Waheed Ahmad is a Pakistani human rights lawyer currently serving as the Chairman of the Child Protection Committee at Lahore Bar Association. For the past 16 years or so, Waheed has been working in Pakistan’s juvenile justice system defending youths. Waheed also works as a legal advisor in multiple progressive organisations and advocates for women’s rights, minority rights and the rights of transgender people in Pakistan.
Waheed trains Pakistani officials (prosecutors and law enforcement officials), lawyers and other stakeholders working in the criminal justice system addressing children’s rights.
“I visit jail regularly where children are locked up. It has been a harrowing experience for me. I have seen children as young as ten years old locked in prisons. They remind me of my children as my children are of the same age. I am not the person who can change the world as per my wish, but I want kids to be safe and protected by a compassionate legal system. That is why my role has been to convince and educate officials (prosecutors, Probation officers, Social Welfare officers and law enforcers) who work in the juvenile justice system.”
When Waheed first participated in DTP training in 2002, he was new to the legal profession, and he said that DTP training acted as a booster to his career.

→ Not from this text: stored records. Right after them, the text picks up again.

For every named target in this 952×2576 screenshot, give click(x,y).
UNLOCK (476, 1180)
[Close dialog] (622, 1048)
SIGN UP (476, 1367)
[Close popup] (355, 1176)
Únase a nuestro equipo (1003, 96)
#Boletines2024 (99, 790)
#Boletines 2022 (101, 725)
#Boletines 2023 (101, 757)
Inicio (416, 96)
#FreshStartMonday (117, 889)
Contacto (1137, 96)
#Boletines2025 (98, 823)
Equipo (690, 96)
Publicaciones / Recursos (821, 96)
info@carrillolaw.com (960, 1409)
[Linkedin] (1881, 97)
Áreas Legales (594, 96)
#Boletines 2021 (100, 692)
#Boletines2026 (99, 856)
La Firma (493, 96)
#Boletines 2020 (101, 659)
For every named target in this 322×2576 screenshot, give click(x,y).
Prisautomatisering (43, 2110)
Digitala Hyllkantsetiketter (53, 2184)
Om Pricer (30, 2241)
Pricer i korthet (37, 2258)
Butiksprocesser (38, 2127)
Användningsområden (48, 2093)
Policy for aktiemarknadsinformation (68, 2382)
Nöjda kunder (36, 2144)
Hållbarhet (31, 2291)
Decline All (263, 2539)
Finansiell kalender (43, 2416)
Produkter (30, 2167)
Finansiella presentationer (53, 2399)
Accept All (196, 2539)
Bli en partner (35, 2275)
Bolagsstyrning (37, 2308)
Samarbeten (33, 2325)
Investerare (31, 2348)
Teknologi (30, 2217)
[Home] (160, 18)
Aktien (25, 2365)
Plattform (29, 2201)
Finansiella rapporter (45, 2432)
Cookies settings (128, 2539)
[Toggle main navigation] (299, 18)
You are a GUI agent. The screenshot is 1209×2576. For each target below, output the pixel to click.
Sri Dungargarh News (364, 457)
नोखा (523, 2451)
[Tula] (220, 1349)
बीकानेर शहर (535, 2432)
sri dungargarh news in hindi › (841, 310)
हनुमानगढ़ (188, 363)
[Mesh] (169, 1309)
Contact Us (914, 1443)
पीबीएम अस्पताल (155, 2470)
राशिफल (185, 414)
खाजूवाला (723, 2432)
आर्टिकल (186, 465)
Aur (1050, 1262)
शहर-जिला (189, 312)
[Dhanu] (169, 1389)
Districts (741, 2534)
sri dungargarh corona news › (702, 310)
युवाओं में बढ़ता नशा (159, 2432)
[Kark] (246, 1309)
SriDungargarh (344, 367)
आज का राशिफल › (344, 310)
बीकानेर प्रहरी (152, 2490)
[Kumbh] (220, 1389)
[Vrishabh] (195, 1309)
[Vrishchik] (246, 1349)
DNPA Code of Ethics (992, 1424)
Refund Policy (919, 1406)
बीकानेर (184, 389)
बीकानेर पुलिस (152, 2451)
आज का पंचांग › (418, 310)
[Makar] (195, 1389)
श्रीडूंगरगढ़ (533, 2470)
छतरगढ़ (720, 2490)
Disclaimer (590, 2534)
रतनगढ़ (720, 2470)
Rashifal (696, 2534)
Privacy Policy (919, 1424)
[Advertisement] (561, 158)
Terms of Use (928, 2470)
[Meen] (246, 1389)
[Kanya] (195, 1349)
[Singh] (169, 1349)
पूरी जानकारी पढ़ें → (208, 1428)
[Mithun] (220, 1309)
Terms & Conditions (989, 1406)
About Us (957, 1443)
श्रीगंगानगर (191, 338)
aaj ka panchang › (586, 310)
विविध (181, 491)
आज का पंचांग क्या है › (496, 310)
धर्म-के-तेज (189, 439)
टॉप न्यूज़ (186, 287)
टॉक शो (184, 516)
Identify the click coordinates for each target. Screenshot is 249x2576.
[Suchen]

“DTP training provided me with an excellent opportunity to advance my career. In that training program, I have learnt a lot about legislation and the protection of the rights systems of different countries. That knowledge helped me explore and compare the Pakistani judicial system with other countries. I still use references from the DTP training in my legal practices at the courts.”
Apart from gaining knowledge, Waheed formed a new network of friends with whom he keeps in touch. “In 2019, I visited Nepal and met with my friend who I met in DTP training. It was great catching up.”
Waheed, a former businessman, came to the law profession with a dream to defend the rights of poor and underrepresented populations in Pakistan. However, many challenges persist.
“For example, there are cases of converting children to Islam in Pakistan and Child Marriages in Pakistan, but judges are afraid to address those cases because of the conservative religious forces. Eventually, I realized that in Pakistan getting justice is a difficult proposition. We have courts of law here, not Courts of Justice.”
Waheed was arrested at the Lahore high court premises in 2007 for protesting military ruler Parvez Musharraf. He was handcuffed and tortured before landing in jail for nine days. “That was the most honourable moment in my life. I was arrested for demanding the rule of law in my country.”